The announcement is the most recent incident of the county losing out on opportunities to keep or attract federal tenants, like the August 2011 announcement that 3,000 U.S. Department of Health and Human Services employees would remain in Rockville. Thagard said this week’s announcement “highlights the continuing disparity” of federal tenants in the county compared with neighboring jurisdictions.
“I think from our side, we need the ability to really compete with our regional competitors in other counties,” he said. “...There needs to be this dialogue where every stakeholder here says, ‘What can we do to turn this trend around?’”
Mafara Hobson, a U.S. General Services Administration spokeswoman, said her agency, which handles most federal tenancy and procurement issues, had no role in the treasury department’s decision-making process.
Treasury department spokesman Anthony Coley wrote in an email to The Gazette that his agency is “sensitive to the impact this consolidation will have on employees at the facility.”
“We are taking ample measures to assist all staff in the transition,” Coley said in an email. “This step was taken to improve financial management throughout government, and we expect it will save taxpayers $96 million over five years.”
U.S. Rep. Donna Edwards (D-Dist. 4) of Fort Washington, whose district includes the Hyattsville facility, said in a statement the county “can ill-afford to be losing jobs” at this time.
“I expect that these workers losing their jobs will be compensated and provided opportunities to find new employment,” Edwards said. “I will continue to demand transparency and fair leasing practices on the part of the GSA to level the playing field.”
Prince George’s County Executive Rushern L. Baker III (D) said in a statement that the decision runs against an executive order signed by President Barack Obama (D) in October 2009, which says governmental consolidations and moves should prioritize transit hubs.

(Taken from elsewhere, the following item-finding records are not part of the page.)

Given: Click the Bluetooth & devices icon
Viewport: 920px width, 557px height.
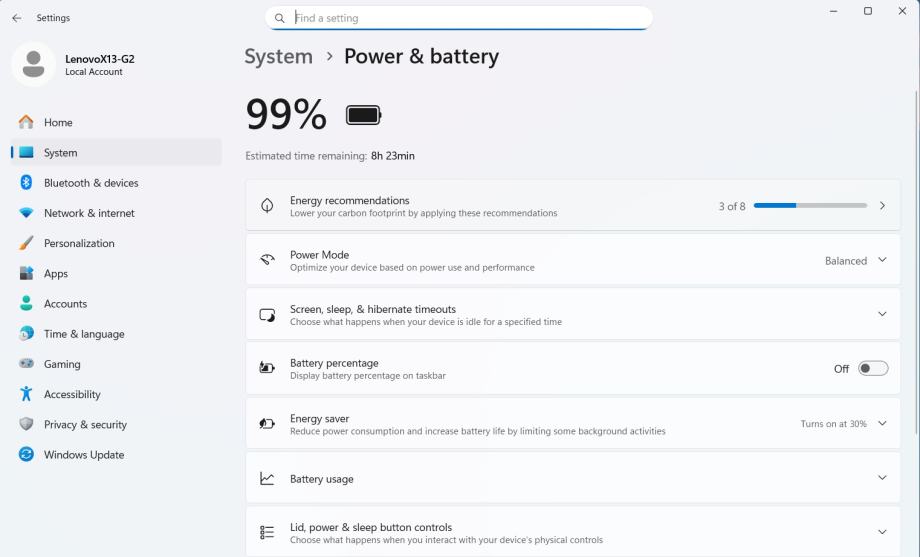Looking at the screenshot, I should point(27,183).
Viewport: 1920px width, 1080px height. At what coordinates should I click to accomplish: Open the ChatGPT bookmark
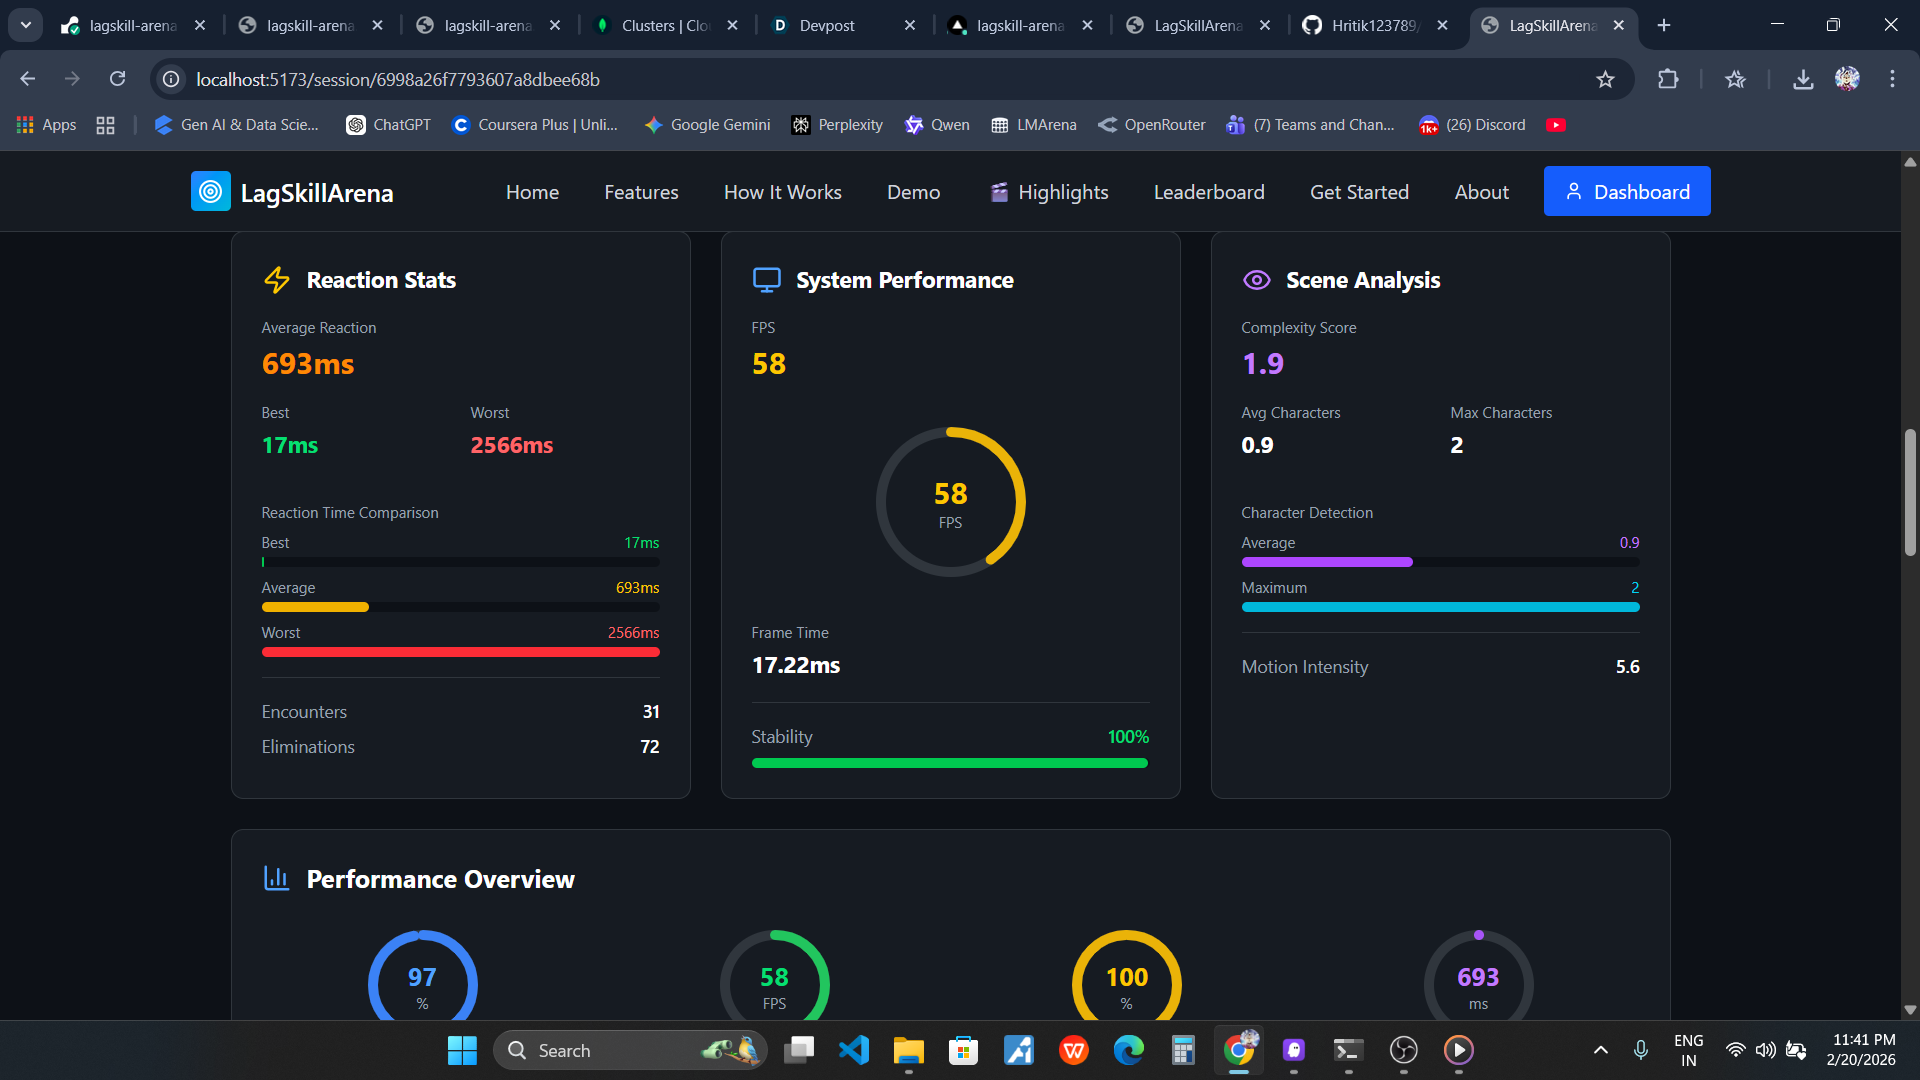tap(389, 125)
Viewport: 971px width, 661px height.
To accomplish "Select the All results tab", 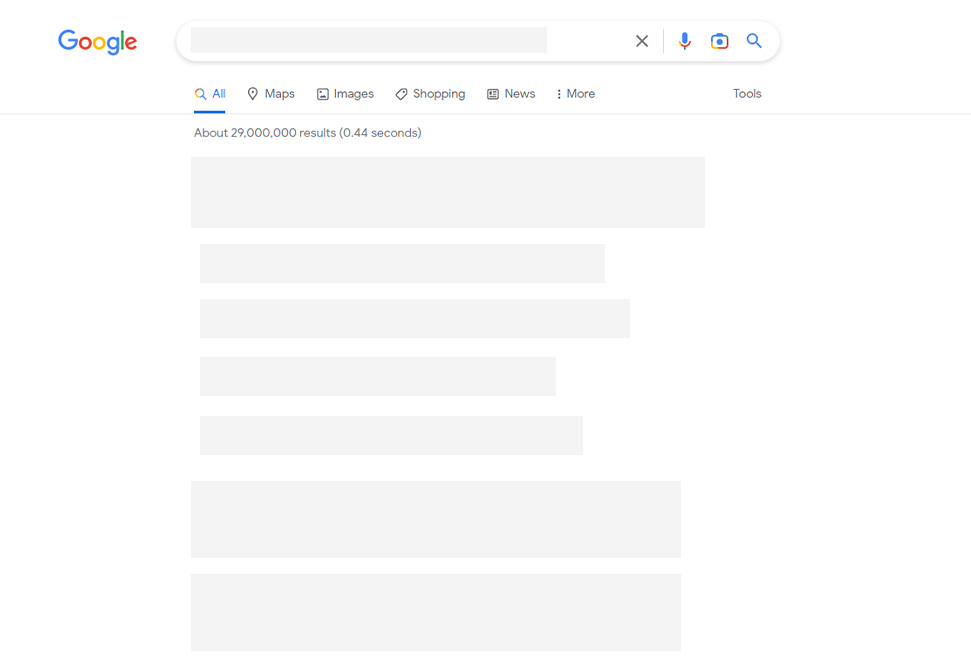I will point(209,94).
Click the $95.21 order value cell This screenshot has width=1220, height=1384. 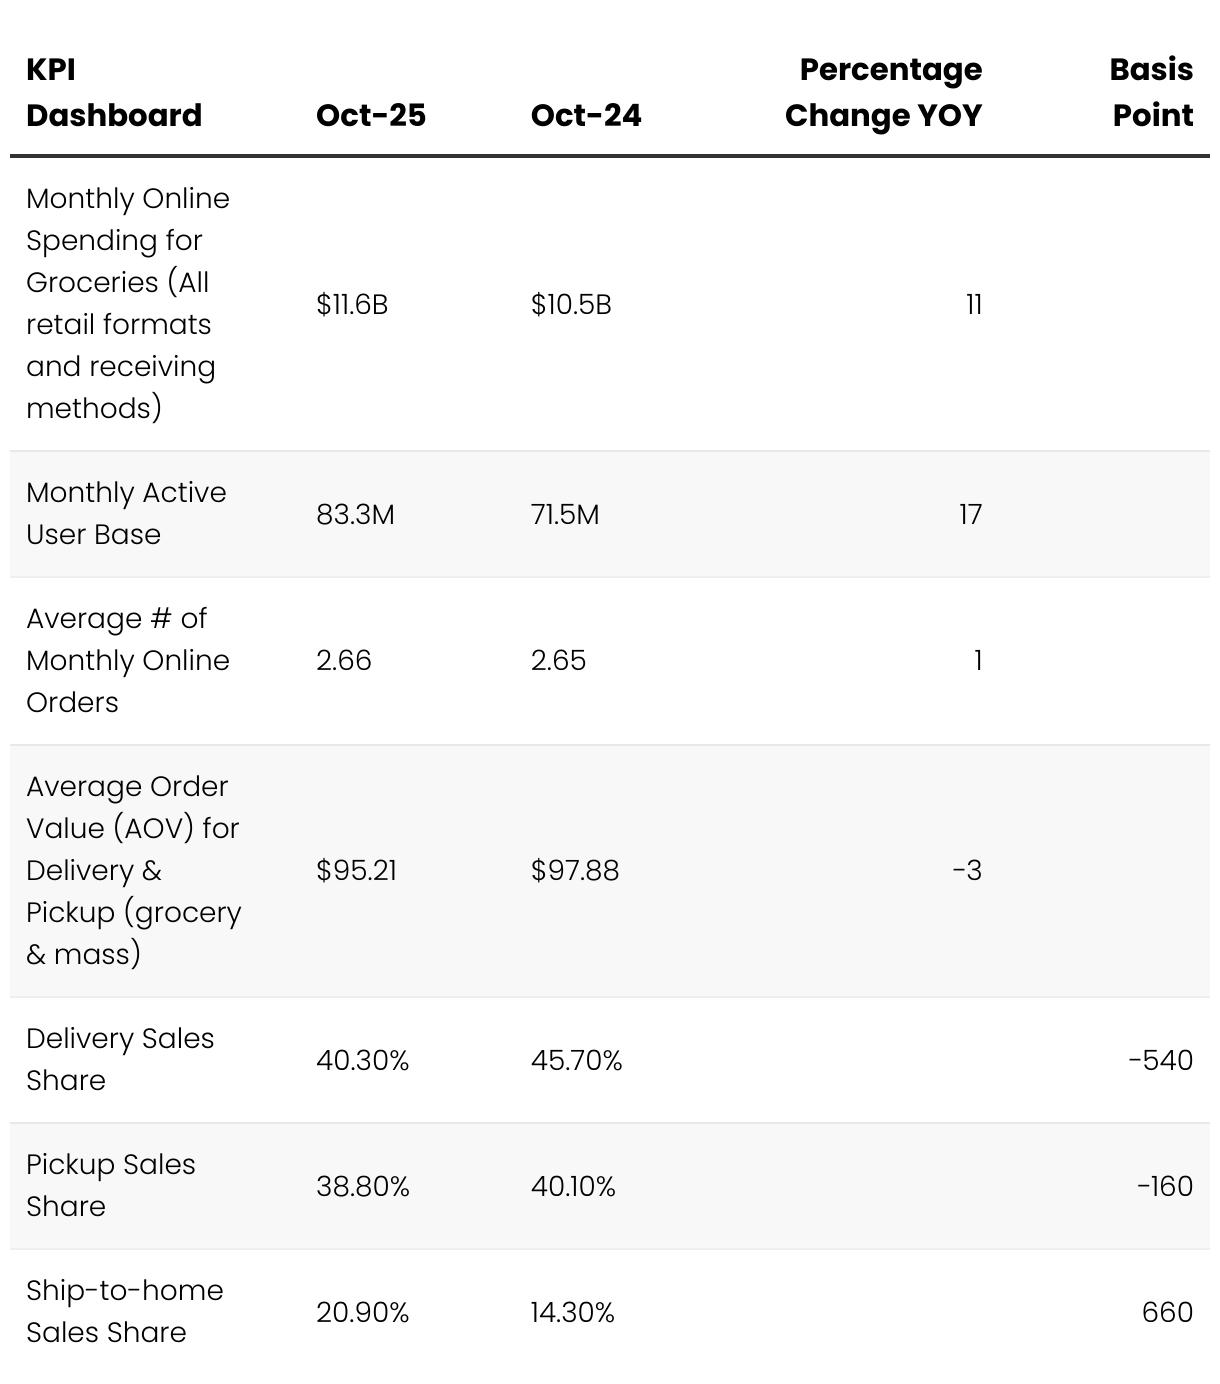pyautogui.click(x=356, y=870)
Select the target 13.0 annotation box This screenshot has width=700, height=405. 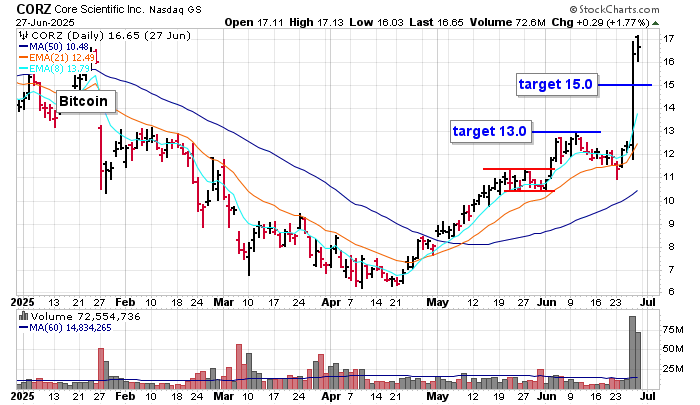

“Prince George’s County has been consistently ignored by the federal government when looking for opportunities for office space,” Baker said. “Any reorganization of the federal government and its physical footprint away from Prince George’s County directly contradicts [those] policy objectives and goals.”
But M.H. Jim Estepp, president of the Prince George’s Business Roundtable, said that merely “expressing outrage” at the decision is not enough.
“It’s ridiculous if our federal elected officials let that happen,” Estepp said. “We have the lowest amount of GSA lease space in the entire region if you look at it in proportion to population and amount of people in the federal work force.”
Estepp said members of Congress from the region need to be more proactive in both attracting federal tenants and working to prevent further moves away from the county.
“What is going on with regard to Prince George’s County and how we have been treated in relation to other jurisdictions is something they need to focus on and take some responsibility,” Estepp said. “They need to do the same things officials do in other jurisdictions to get all of these facilities and operations.”